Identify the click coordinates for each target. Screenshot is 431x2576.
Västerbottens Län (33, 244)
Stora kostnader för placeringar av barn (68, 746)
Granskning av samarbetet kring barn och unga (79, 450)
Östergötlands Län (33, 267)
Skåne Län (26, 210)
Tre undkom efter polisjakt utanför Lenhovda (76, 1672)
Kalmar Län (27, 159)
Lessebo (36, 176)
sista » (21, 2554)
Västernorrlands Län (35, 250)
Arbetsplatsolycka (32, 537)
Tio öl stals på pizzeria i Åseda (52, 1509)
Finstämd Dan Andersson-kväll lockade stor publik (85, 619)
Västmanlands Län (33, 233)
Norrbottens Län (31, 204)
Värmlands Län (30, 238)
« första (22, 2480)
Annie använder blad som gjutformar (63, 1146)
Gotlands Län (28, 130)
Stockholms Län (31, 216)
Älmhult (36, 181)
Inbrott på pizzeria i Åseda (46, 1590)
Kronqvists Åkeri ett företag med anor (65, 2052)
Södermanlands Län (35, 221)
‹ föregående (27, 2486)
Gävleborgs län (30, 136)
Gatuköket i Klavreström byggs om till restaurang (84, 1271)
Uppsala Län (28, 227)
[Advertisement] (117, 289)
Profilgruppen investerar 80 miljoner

Exercise:
Pull every line with the string "pizzeria" out of the material.

Response to this exercise:
Tio öl stals på pizzeria i Åseda (52, 1509)
Inbrott på pizzeria i Åseda (46, 1590)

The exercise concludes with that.